-------- Extracted records --------

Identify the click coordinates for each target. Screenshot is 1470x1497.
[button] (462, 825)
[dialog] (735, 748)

--------
-------- Extracted records --------

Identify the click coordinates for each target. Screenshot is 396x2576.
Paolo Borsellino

--------
-------- Extracted records --------

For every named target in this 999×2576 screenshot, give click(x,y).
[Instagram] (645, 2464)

--------

Task
Reproduce exactly the stretch of the material above that starts at the line with "For every named" and ends at the line with "[Instagram] (645, 2464)", both included, and nothing else.

Exercise answer
For every named target in this 999×2576 screenshot, give click(x,y).
[Instagram] (645, 2464)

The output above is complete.